Tuesday, August 2, 2011

Tabular Report Web Services at the RCSB PDB

I have fallen behind on describing new features of the RCSB PDB web site... Let me catch up! One of the features that I find useful for people who want to script the site is that each of the queries on the site (and there are many) can be represented by simple XML.

How can you find that XML? Once you have run a query, you can access your query history from the left-hand menu. (We might actually move this to the top in the next release to make this more visible, but that's a different story.) Under the Query Details menu you can find the XML.

Here is an example XML for a query. This one below would simply list all current protein structures.

So what can you do with this XML?  You can POST this using the Search Web Services and get back a list of matching PDB IDs for this query. This functionality has been available for a while.

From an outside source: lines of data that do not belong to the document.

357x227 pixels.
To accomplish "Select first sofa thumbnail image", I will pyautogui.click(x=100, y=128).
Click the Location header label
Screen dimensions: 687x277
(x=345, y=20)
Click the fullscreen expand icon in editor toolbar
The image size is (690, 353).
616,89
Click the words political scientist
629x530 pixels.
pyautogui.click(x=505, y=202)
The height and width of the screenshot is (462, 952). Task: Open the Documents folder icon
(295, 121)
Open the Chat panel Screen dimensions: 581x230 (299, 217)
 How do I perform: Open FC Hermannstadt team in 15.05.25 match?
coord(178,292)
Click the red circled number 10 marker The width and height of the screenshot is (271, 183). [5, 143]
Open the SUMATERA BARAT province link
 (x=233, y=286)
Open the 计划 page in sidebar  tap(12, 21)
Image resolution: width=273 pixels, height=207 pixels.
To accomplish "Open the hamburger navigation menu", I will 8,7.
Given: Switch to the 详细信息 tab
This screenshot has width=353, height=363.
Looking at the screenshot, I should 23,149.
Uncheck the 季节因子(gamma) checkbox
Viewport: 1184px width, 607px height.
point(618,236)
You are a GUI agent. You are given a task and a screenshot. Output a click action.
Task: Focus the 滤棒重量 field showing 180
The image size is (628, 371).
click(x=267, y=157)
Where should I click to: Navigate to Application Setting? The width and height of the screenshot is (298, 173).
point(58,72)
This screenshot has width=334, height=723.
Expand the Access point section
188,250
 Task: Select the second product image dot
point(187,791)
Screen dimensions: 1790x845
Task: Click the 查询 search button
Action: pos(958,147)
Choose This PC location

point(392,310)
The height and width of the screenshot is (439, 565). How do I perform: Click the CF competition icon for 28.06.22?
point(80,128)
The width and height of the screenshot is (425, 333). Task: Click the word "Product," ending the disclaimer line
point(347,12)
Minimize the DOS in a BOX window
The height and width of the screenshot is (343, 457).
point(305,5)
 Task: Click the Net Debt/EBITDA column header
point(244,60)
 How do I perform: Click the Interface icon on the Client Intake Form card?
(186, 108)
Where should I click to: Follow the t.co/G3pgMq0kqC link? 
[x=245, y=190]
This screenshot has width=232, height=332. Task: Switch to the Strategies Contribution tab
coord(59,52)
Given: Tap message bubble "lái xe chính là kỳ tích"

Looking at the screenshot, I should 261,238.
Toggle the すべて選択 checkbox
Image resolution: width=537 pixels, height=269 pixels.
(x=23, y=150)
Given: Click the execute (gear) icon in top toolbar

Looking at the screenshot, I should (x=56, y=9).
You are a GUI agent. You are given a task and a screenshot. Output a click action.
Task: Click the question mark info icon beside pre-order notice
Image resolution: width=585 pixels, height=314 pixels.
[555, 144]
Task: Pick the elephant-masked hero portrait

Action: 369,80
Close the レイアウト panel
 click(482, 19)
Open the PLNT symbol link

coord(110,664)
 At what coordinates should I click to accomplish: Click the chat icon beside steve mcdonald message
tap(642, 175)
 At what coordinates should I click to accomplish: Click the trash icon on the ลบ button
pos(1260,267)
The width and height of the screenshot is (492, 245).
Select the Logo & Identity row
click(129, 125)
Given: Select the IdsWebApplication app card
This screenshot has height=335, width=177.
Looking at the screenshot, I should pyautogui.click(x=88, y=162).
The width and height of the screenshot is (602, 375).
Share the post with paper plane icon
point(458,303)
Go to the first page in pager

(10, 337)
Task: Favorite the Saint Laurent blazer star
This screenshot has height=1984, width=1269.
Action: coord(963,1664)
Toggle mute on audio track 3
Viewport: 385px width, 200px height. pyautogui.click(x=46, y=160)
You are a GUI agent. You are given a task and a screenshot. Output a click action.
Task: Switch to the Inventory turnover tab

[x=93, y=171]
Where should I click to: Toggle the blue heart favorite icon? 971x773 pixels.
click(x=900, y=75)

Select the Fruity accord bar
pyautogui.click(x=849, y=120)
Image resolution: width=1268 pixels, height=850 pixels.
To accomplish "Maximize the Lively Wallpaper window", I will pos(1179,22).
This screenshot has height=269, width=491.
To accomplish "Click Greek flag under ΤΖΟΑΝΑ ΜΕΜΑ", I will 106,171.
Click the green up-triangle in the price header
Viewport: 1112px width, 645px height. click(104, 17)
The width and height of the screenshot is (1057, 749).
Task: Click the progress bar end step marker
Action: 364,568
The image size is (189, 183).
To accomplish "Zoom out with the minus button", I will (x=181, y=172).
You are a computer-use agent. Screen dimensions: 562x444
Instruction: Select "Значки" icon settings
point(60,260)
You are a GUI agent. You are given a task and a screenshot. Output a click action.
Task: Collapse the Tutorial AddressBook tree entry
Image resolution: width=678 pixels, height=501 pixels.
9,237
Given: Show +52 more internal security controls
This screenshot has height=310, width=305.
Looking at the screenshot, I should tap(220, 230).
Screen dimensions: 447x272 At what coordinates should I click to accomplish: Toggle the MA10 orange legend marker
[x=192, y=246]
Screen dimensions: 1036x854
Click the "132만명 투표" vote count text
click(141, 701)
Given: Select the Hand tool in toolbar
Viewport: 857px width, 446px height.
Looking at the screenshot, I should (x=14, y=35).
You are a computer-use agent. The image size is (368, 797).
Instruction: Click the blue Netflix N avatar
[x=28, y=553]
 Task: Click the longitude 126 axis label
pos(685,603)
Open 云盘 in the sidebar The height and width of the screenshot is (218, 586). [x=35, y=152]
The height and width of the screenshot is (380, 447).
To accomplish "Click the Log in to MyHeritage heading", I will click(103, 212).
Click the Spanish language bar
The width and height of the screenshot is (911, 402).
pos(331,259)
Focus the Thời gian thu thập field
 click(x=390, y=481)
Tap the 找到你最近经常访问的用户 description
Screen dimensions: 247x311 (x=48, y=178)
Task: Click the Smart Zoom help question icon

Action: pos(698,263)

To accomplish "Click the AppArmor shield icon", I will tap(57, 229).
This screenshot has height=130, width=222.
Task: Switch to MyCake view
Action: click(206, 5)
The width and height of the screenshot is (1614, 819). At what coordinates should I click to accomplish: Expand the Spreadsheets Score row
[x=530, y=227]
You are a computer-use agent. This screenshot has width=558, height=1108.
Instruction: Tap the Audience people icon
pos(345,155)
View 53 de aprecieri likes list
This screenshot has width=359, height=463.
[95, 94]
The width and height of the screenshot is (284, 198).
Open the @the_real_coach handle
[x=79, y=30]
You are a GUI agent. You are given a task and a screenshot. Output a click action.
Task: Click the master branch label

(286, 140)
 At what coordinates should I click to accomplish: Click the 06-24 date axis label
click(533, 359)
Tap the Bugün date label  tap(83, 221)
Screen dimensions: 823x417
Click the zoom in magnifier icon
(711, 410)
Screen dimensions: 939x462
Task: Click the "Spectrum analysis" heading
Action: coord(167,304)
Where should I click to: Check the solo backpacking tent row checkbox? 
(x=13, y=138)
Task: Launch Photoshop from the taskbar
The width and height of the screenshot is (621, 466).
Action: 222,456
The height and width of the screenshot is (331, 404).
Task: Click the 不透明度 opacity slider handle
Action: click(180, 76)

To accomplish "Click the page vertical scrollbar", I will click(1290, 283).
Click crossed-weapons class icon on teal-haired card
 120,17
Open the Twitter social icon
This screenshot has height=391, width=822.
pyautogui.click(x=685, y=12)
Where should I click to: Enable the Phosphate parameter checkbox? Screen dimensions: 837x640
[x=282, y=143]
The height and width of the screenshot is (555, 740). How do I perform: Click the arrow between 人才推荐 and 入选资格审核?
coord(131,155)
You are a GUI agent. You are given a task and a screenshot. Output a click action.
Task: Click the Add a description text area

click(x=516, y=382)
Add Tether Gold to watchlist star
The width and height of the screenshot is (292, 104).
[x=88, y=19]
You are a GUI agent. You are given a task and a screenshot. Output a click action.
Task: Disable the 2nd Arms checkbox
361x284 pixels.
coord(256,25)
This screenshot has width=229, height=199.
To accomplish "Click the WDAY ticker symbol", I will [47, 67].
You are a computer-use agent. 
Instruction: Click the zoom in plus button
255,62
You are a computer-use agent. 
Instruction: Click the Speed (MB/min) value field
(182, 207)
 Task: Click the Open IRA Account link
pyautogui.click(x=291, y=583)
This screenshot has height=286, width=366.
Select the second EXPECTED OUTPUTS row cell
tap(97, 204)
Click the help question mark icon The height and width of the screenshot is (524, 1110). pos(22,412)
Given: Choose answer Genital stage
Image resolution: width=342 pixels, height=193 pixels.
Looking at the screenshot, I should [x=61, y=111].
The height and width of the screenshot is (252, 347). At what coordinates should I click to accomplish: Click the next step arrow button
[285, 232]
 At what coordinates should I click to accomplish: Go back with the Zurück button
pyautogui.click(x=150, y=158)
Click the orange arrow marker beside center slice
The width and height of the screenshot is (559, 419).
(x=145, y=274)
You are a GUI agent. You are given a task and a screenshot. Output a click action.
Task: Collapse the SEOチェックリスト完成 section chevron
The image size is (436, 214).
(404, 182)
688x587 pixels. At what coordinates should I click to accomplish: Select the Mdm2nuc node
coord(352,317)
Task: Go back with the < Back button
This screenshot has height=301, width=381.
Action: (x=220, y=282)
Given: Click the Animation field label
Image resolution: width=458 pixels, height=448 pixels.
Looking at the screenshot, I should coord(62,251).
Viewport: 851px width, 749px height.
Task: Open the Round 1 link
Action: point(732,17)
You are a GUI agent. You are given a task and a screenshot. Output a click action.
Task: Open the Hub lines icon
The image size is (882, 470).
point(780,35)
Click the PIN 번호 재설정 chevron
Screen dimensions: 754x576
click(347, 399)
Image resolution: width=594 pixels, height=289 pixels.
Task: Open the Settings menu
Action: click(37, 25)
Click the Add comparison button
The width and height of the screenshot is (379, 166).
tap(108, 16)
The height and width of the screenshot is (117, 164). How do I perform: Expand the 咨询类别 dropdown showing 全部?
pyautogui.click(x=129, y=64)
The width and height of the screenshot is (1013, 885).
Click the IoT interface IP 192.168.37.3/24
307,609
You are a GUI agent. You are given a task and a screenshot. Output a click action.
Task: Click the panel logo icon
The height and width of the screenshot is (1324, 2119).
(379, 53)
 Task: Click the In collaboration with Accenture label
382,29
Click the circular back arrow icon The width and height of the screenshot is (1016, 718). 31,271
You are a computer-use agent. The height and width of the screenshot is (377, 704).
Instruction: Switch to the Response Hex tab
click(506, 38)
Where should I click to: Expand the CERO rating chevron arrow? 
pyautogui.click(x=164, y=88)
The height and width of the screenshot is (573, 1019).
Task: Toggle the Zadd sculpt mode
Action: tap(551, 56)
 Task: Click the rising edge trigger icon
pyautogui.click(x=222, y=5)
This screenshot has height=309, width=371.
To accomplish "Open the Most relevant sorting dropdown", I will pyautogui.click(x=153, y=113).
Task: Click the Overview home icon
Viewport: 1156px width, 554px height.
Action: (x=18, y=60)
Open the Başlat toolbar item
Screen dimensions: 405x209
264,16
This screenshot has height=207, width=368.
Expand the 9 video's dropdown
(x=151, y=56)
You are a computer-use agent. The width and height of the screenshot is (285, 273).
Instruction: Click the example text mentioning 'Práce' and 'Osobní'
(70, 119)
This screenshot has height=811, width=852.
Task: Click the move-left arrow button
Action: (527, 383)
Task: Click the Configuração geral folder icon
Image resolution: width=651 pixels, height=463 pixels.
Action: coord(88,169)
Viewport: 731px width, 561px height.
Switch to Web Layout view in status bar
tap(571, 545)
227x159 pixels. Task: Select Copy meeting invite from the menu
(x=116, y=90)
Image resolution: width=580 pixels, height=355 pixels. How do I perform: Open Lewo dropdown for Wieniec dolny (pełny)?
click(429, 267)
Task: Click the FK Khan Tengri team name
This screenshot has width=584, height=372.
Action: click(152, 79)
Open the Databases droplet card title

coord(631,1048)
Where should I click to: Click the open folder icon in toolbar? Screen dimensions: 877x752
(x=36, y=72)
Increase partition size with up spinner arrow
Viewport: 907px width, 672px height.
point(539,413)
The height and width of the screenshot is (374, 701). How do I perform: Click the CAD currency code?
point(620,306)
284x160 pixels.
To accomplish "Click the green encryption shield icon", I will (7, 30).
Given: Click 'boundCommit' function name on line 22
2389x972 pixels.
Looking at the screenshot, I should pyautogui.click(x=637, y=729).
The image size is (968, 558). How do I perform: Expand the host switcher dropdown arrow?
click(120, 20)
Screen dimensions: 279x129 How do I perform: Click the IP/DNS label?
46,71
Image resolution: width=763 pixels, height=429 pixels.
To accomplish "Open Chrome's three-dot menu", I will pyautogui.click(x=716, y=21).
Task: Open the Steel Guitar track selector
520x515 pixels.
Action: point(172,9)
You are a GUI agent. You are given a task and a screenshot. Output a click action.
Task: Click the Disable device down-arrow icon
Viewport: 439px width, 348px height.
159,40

As a new feature of the current RCSB PDB website release, Chunxiao extended this service to allow Custom Reports in a few different file formats.

Custom Reports

I have mentioned these reports already in a previous blog entry. On the Web site these reports allow to obtain Image Collages,  pre-defined reports containing various fields, and exports to Excel to mention just a few of the available options.

As part of the new Web service  these reports allow to fetch various fields via XML, comma separated file, or as an Excel file. There are step by step instructions available for how to use this new feature. Happy scripting!


  1. This is great stuff andreas. Keep up the good work. What are you using to "power" these services ? Is it all Postgre/MySQL ?

  2. Hi J,

    thanks for the comment. Depending on which of the queries is being run, we are currently using a technology stack consisting of Memcached and Hibernate on top of MySql, as well as some custom in-memory caching for frequently used data. For more details check out http://www.ncbi.nlm.nih.gov/pubmed/21382834

  3. Hi, i want to extract the protein data and store into my MySql database..so plz guide me...how can this issue resolved?

  4. I recommend downloading a local copy of the PDB files and using BioPython or BioJava to parse the files. Then you can load the data you want to work with into mysql...

    1. Thanks Andreas for the quick response.But i want to extract protein sequence data from databases like Uniprot,NCBI etc., and store into my MySql database.So to extract protein sequence information from various databases,what i have to do??
      Thank you:)

    2. Did you take a look at the documentation pages for BioPython or BioJava? Check out Biopython-SeqIO or the BioJava cookbook pages...